The ruling Jurassic Park clique perpetuates its anachronistic reality, offering no response to internal challenges to its survival except violence. But this Pavlovian trigger cannot be effective indefinitely. Superseded by every aspect of modern 21st-century life and frightened to death at the prospect of a remake of the 2009 popular protests—emerging this time vindictively from the depths of public despair—accomplices of these religious relics are taking matters into their own hands. The recent spate of acid attacks on women is only the latest manifestation of this dangerous trend. Exhausted and overwhelmed, the Supreme Leader, Ali Khamenei, has neither the necessary spiritual gravitas nor the political latitude of his predecessor to strike sustainable calm within his degenerate faction.
Thirty-six years have passed since Carter’s surrealistic praise for Iran. An entire region has since been devastated. Millions are now displaced. Women are being auctioned off. Journalists are being decapitated. Thousands of U.S. Marines have returned home in body bags. And President Obama appears ready to repeat the exact same mistake as President Carter: misperceiving the Islamic Republic as a stable country in a chaotic region.
It may be too late to explain to the Obama administration what a bad deal is. Too late to explain that the current chaos is simply, and sadly, the logical result of that New Year’s toast almost four decades ago. Too late to show that the vestiges in power in Iran will only exploit a deal to further suppress domestic discontent and nurture foreign proxies. Perhaps it is not yet too late to focus the administration’s distracted attention on the following truth: There is a solution to this crisis and it is political.
The idea of a “stable” Islamic Republic is a fallacy. The academic, historic, and geopolitical nonsense that Khomeinism equals Iran has lasted long enough. No single community or clan owns Iran. Iran belongs to all Iranians; it cannot and must not be reduced to Islam, nor Islam to Shiism or Shiism to Khomeinism.

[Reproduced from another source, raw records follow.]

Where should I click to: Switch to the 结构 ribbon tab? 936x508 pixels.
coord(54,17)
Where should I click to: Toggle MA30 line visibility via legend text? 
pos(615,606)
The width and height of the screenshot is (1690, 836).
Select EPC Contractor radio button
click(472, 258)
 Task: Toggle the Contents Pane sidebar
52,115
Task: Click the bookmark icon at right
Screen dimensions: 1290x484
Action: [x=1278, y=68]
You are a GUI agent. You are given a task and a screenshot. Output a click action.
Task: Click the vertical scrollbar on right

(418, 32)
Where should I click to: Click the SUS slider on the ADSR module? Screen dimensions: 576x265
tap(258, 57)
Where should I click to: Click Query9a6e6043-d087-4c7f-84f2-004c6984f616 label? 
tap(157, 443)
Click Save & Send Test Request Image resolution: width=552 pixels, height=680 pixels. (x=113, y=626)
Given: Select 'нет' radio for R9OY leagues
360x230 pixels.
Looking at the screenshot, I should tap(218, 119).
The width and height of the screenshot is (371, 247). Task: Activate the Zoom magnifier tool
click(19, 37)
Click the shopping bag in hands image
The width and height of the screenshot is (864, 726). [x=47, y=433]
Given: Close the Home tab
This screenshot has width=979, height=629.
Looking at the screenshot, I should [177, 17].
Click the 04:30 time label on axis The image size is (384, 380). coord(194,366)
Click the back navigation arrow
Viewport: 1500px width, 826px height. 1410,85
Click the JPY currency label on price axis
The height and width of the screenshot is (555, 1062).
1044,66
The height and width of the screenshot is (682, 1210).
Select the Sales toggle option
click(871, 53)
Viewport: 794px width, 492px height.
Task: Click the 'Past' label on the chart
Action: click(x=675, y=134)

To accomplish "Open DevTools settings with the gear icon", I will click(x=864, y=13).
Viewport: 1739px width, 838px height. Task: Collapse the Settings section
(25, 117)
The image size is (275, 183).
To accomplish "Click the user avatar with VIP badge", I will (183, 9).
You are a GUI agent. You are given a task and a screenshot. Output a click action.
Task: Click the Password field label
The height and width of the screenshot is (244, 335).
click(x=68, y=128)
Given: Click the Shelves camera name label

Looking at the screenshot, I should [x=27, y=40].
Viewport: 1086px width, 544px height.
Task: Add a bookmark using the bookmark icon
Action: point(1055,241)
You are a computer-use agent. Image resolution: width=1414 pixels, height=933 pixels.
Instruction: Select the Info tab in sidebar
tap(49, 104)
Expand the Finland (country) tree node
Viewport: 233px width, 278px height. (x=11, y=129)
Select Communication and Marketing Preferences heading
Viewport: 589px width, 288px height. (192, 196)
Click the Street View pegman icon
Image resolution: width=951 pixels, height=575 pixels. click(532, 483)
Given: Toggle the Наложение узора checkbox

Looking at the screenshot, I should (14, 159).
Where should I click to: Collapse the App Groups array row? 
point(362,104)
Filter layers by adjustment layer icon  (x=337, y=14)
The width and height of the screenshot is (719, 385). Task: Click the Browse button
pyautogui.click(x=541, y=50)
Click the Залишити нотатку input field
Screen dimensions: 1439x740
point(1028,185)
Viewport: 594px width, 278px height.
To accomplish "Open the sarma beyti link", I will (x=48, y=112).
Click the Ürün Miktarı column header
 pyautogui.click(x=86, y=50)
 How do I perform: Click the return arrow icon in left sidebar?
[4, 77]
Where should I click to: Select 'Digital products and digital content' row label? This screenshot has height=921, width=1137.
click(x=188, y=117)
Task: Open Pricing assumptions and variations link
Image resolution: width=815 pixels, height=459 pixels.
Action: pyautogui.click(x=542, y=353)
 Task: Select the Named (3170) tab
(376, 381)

As the P5+1 negotiate a resolution of the nuclear standoff with Iran, the Obama administration should tie any outcome to a prerequisite promise of lasting stability inside Iran. A subject of this magnitude requires national consensus-building. The Iranian signatory to any final deal must be representative of all Iranians. The signature that settles this conflict must not bear the infamy of religious, ethnic, political, and gender-based discrimination. This, in turn, will require that free and fair elections—conforming to international standards—are at long last held in Iran.
Mister President, politics is about making possible what is necessary. Toasting with Rouhani is neither possible nor necessary. Repeating Carter's failure is no realism. Franchising the North Korean fiasco is no trade. Failing to forge lasting stability would leave us, this author and his like-minded aides, to call for a Transitional Council. Mister President, failure is not an option. Failure would mean that desperate Iranians would pick up arms to defend their right to exist.